監督 ヤン・スビエラーク 主演 ズディニェク・スビエラーク、アンドレイ・ハリモン

くろちゃん(6月25日)
ikeda_y@sol.nichimen.co.jp
とても感動して涙がとまりませんでした。
ごっつい男とまだ幼いコーリャのツーショットを見ているだけでもじんときました。
子供が苦手そうな男が、コーリャの為に映画館のチケットを5枚買ったり、誕生日のわからないコーリャに誕生日を作ってあげて、誕生日会をしたり、バイオリンをプレゼントしてあげたりして、心を開いていく展開が、心を打たれました。男のことをパパと呼ぶようになったコーリャ、そして別れの時に「パパいつ迎えに来てくれるの?」というセリフが忘れられません。
パンちゃん(★★★★★)(7月25日)
時代の激動の中で出会ったチェコの50過ぎの男とロシア(当時はソ連か)の5歳の子供。

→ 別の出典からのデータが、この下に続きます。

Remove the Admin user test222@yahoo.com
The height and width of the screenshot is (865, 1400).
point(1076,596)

子供に何の愛情も感じていなばかりか、わずらわしく思っていた男が、しだいに心を開いて親子になっていく。----よくある映画のパターンなのかもしれないが、感動してしまった。
子供が実に新鮮。ことばのわからないチェコに一人で放り出されて、どうしていいかわからない。目の前にいるのはロシア語を話さない頑固そうな男。ちっとも自分のことなどわかってくれそうにない男だ。その、ちっとも自分を愛してくれていないということを子供は敏感に察知する。道路を渡る最初のシーン。男がそっと手を出すが、子供はその手を握らない。背中に回してしまう。この寂しくて、しかし、頼らずに生きていくんだというような、けなげな感じがとても新鮮。子供は最初から男に甘えているわけではない。あくまで他人、という感じが魅力的だ。
子供だから駄々もこねる。さびしがりもする。ロシア語の映画(アニメ)を見たくて映画館の前で動かなくなったり、電話越しにロシア語の童話を聞いて眠ったり……といった、自分本位のところが、非常に自然にとらえられている。

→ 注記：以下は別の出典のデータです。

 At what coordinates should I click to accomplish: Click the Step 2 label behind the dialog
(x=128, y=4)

男が葬式の伴奏をやっているので、子供はその仕事についていく。そこで棺桶が聖廟(というのかな)のなかへしまわれるのを見る。そして、棺桶の絵ばかりを描く。葬式ごっこをして遊んだりもする。子供は自分のおかれた状況をゲームにして自分自身の心の鬱屈を発散するものだが、その感じも非常によくでている。

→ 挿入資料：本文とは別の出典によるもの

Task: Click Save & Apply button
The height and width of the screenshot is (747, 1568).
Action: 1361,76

また、男が秘密警察の尋問にあったとき、危険を察知して、男の側に立つのも、子供の本能のようなものだ。
どの描写にもむりがないために、本当に子供を見ている感じになる。子供が自然だから、男が次第次第に心を開いていくもの、ごく自然に感じられる。
最後に母親が迎えに来て、一瞬ためらいながらも、子供は母親のところへ帰っていく。「さよなら、パパ」----それが男に残されたものだ。
このハッピーエンドとは少し違った感じの終わり方も新鮮。
見ていて、見る先から涙が出てくるという映画ではなく、見終わって、何を見たのか思い出すとき、胸の奥から静かに涙がこみ上げてくる。そんな映画だ。
オメロ・アントヌッティそっくりの男もいい。頑固でスケベそうなところが、存在感がある。
スメタナの音楽もいいし、最後の最後に子供が口ずさむ葬式のときのつたないことばの感じもいい。
子供は耳で覚えたチェコの歌を、意味もわからず、ただ覚えたまま歌っているのだが、その意味もわからず、というところが、この映画のキーポイントなのだと、ここまで書いてきてわかった。
男も、子供を育てるということの意味などわからずに、ただ子供と交流していた。意味もわからず触れ合っているうちに、心を開くということを学び、成長していった。そのことが、本当に、見終わったあとになって、じっくりと実感できる。
上映している映画館は少ないようだが電車賃払ってでも、見に行きなさい。心に十分お釣りが来る映画です。